Pero la deshonestidad es solo la punta del iceberg.

La convención republicana también expuso otro episodio de tremenda desfachatez de Trump y los suyos. La ley conocida como el “Hatch Act” prohibe, desde finales de los años treinta, que los funcionarios públicos aprovechen su posición de privilegio para fines políticos o de beneficio personal. Es una ley justa y necesaria que, en otros tiempos, ha impedido atropellos a la sana distancia que debe haber entre las obligaciones de quien gobierna y sus ambiciones políticas. La enorme mayoría de los funcionarios en Estados Unidos respetan el “Hatch Act” a pie juntillas. Yo mismo he tratado de entrevistar a funcionarios en campaña que se niegan a siquiera levantar el teléfono si se les busca en su oficina en el Congreso, por ejemplo.
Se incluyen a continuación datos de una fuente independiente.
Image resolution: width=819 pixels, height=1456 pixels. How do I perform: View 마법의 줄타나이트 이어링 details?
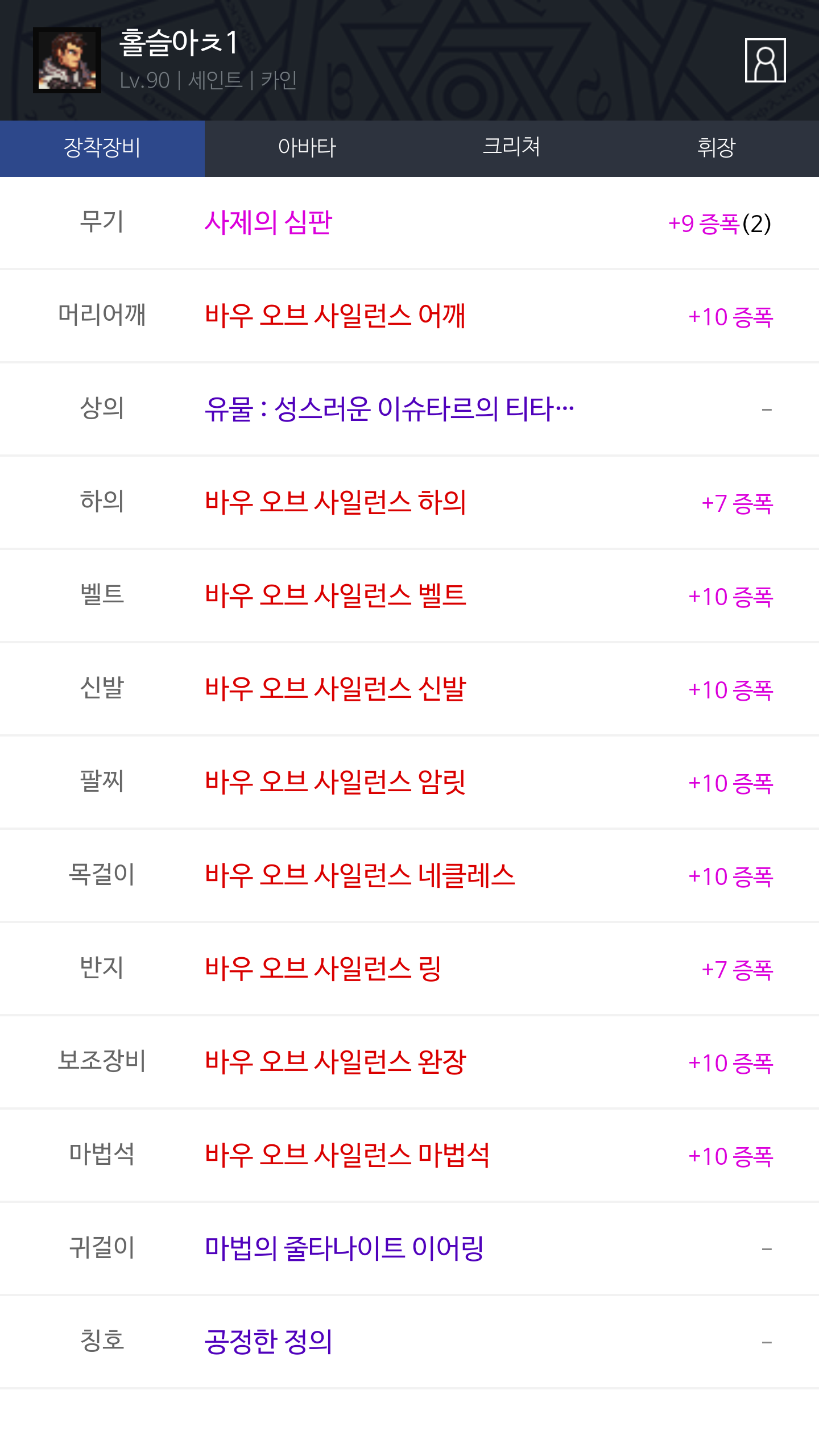pyautogui.click(x=410, y=1248)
La semana pasada, Donald Trump, como presidente de Estados Unidos, dio el visto bueno al atropello más absoluto del “Hatch Act” y otras normas de decoro similares. Transformó la Casa Blanca, la llamada “casa del pueblo”, en un vulgar escenario de proselitismo. La campaña trumpista mandó montar un escenario de enormes dimensiones en el prado sur de la residencia presidencial, en el mismo sitio donde desfilaron tropas durante la Guerra Civil. Desde ahí dio su discurso, el más largo, por cierto, de la historia moderna de las convenciones. Trump también escenificó una ceremonia de naturalización dentro de la Casa Blanca, también en violación del “Hatch Act”. Pero eso no fue todo. El secretario de Estado Mike Pompeo rompió las reglas cuando apareció desde Jerusalén para participar en la convención, hablando más como partidario del líder supremo que como máximo representante de la diplomacia de Estados Unidos, pagado por los impuestos de todos los contribuyentes, sin importar filiación o ideología.

Nada de esto es anecdótico ni trivial. El doble atropello es un terrible auspicio para la democracia estadounidense. Si Donald Trump gana en noviembre –y a estas alturas, nada es imposible– su impunidad rampante con toda seguridad lo llevará a actuar con un desdén aun mayor por las instituciones y las libertades. Si pierde, como todavía parece probable, Trump no se irá sin antes destruir todo lo destruible. Sumirá a la democracia de su país en una crisis de legitimidad. Tal vez, incluso, aliente la violencia de sus seguidores. En el 2016, Estados Unidos votó por un hombre sin brújula moral, sin decencia o sentido de responsabilidad histórica. Estas son las consecuencias. Quizá solo es el principio.